Instruction A
In the records, rewrite everything from the line containing "Click the 面積 column header" down to the end, replacing "column header" with "column heading" and changing nothing else. Leave the pictures out of your answer.

Source excerpt
In other words to paraphrase Section 5.07, it states that the association may require borrowing members to pay all reasonable expenses incurred in connection with the making of a real estate loan. In addition, the association may charge premiums for making such loans—the expenses, fees and charges authorized herein shall be in addition to interest authorized by law and shall not be deemed to be a part of the interest collected or agreed to be paid on such loans within the meaning of the laws of this State.

Since the Texas Constitution (Article 16, § 11) authorized the Legislature to classify *778 loans and lenders and fix maximum rates of interest, it is clear that the Legislature did this in enacting Article 852a, (the Texas Savings and Loan Act). This Act permits them to charge premiums for making such loans. It permits its association to collect reasonable expenses incurred in connection with making the loan. This is in addition to the interest authorized by law (Article 5069-1.02). The premiums and the reasonable expenses collected are not to be deemed to be part of the interest collected or agreed to be paid on such loans within the meaning of the law of this State which limits the rate of interest.

Supplied data
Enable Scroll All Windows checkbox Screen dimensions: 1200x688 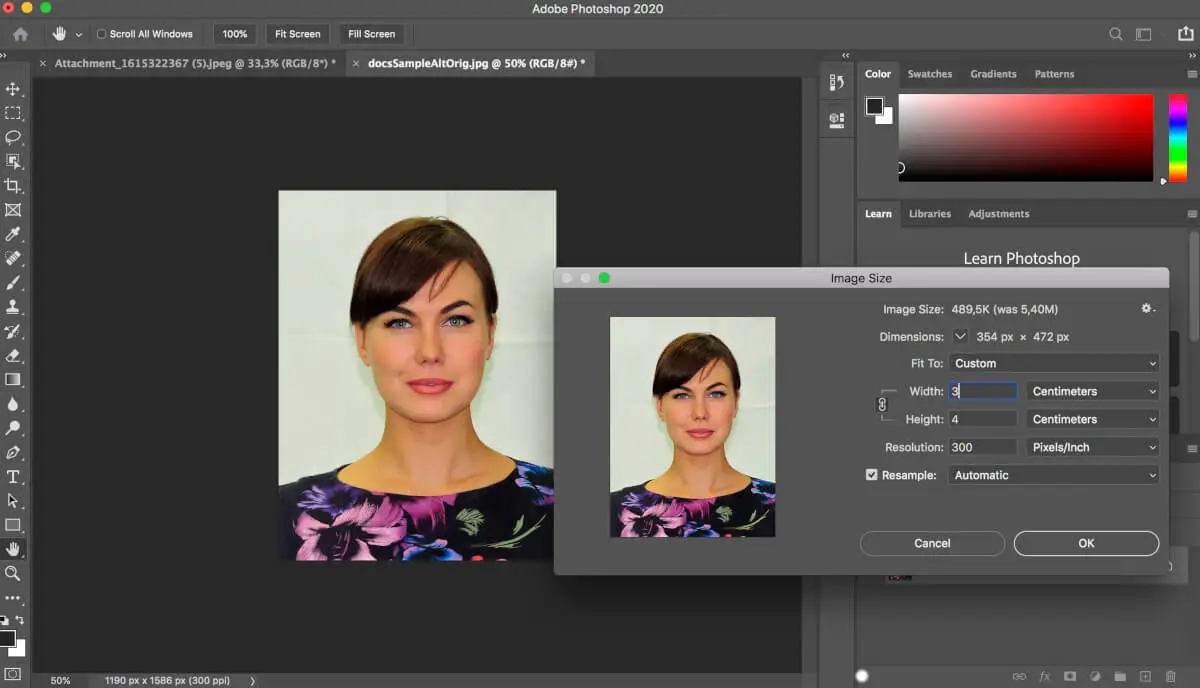pos(101,34)

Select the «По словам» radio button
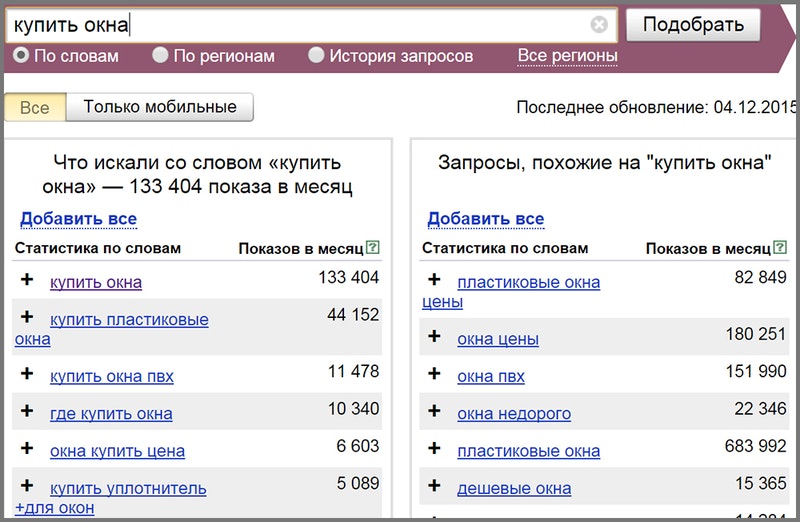(21, 56)
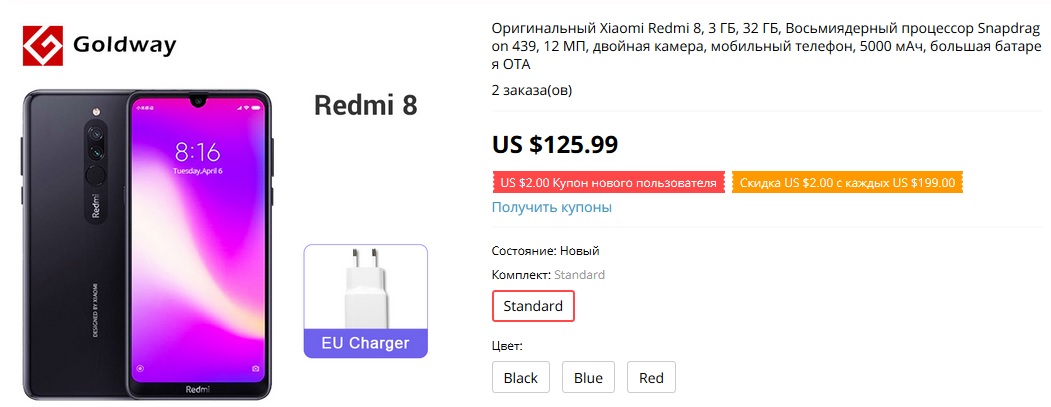Click the "Состояние: Новый" condition label
The image size is (1051, 407).
(x=546, y=250)
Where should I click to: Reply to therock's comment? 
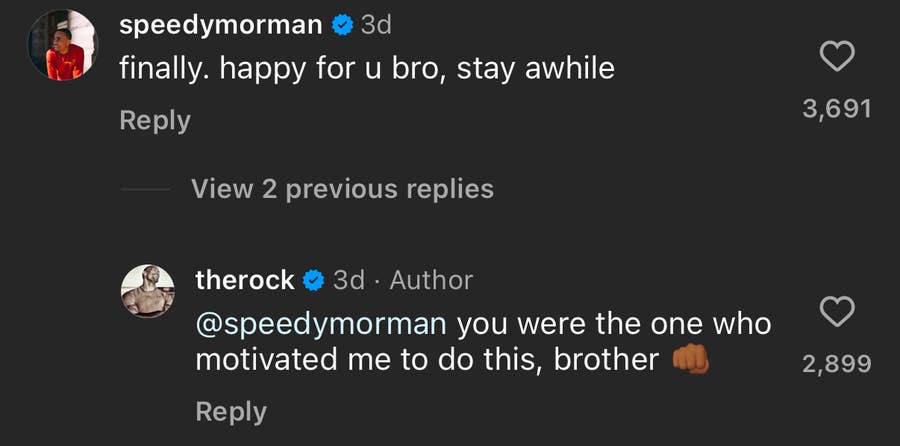pos(231,411)

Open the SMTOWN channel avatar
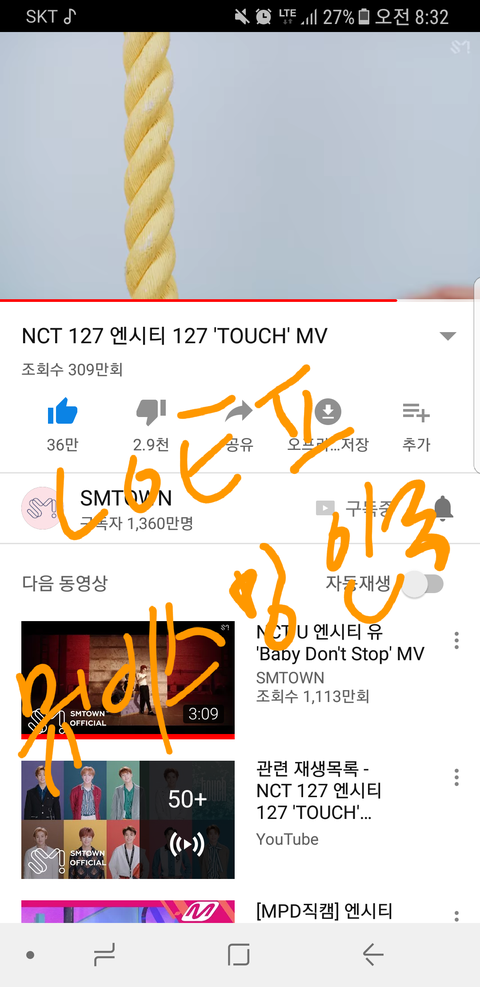42,507
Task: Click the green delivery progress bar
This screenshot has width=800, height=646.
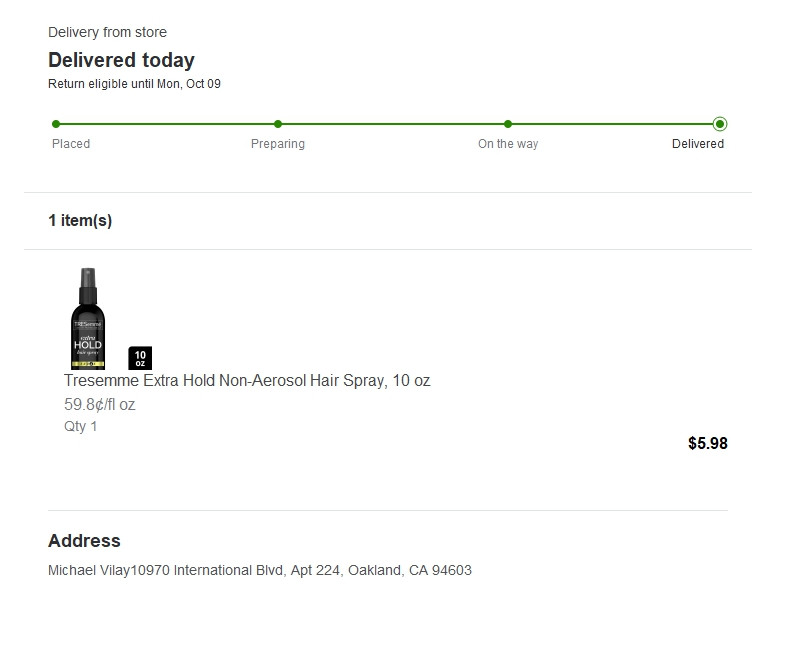Action: tap(390, 124)
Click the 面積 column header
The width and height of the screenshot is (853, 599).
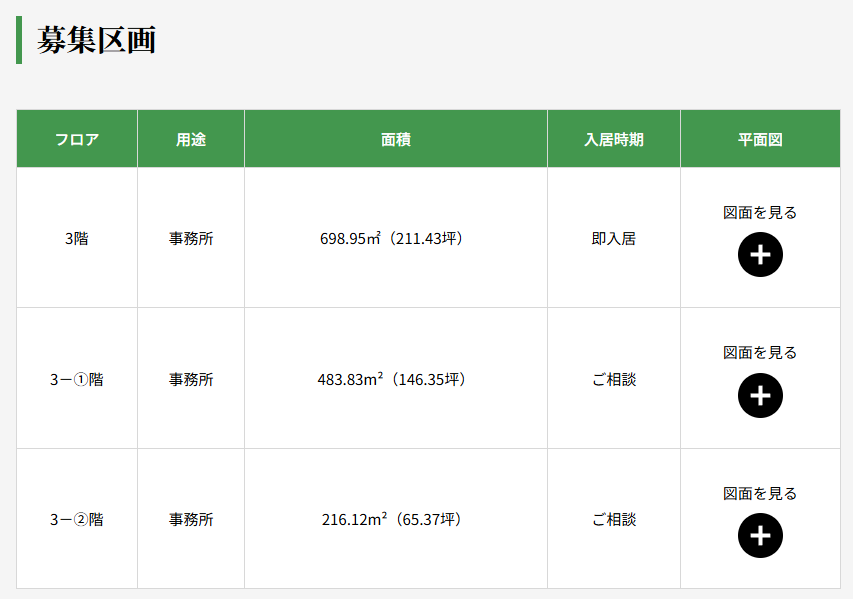396,139
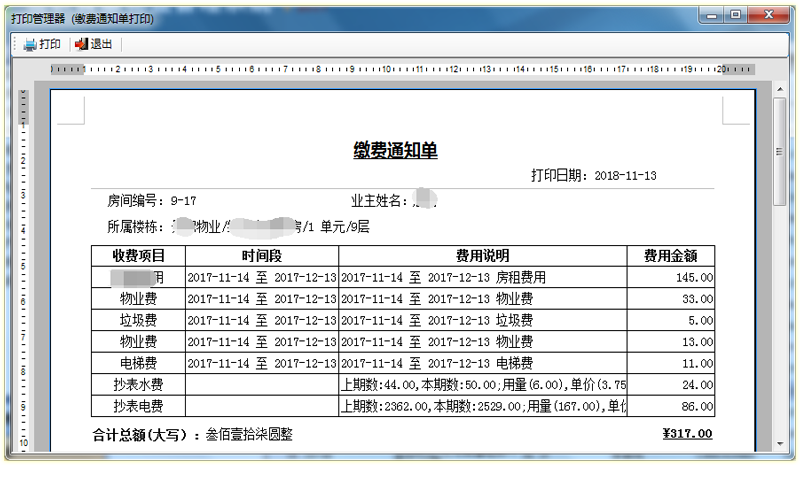Maximize the 打印管理器 window
800x500 pixels.
[x=736, y=14]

Instruction B
Summarize the passage on Texas savings and loan charges in two sentences.

Exercise answer A
Click the 面積 column heading
The width and height of the screenshot is (853, 599).
396,139
Maximize the 打印管理器 window
800x500 pixels.
[x=736, y=14]

Exercise answer B
Under Section 5.07, a savings and loan association may require borrowing members to pay reasonable expenses incurred in making a real estate loan and may charge premiums for such loans, and these charges are in addition to interest authorized by law and are not deemed part of the interest. The Texas Constitution authorized the Legislature to classify loans and lenders and fix maximum interest rates, and the Legislature did this through Article 852a, the Texas Savings and Loan Act, which permits these premiums and expenses without counting them as interest under the law limiting the rate of interest.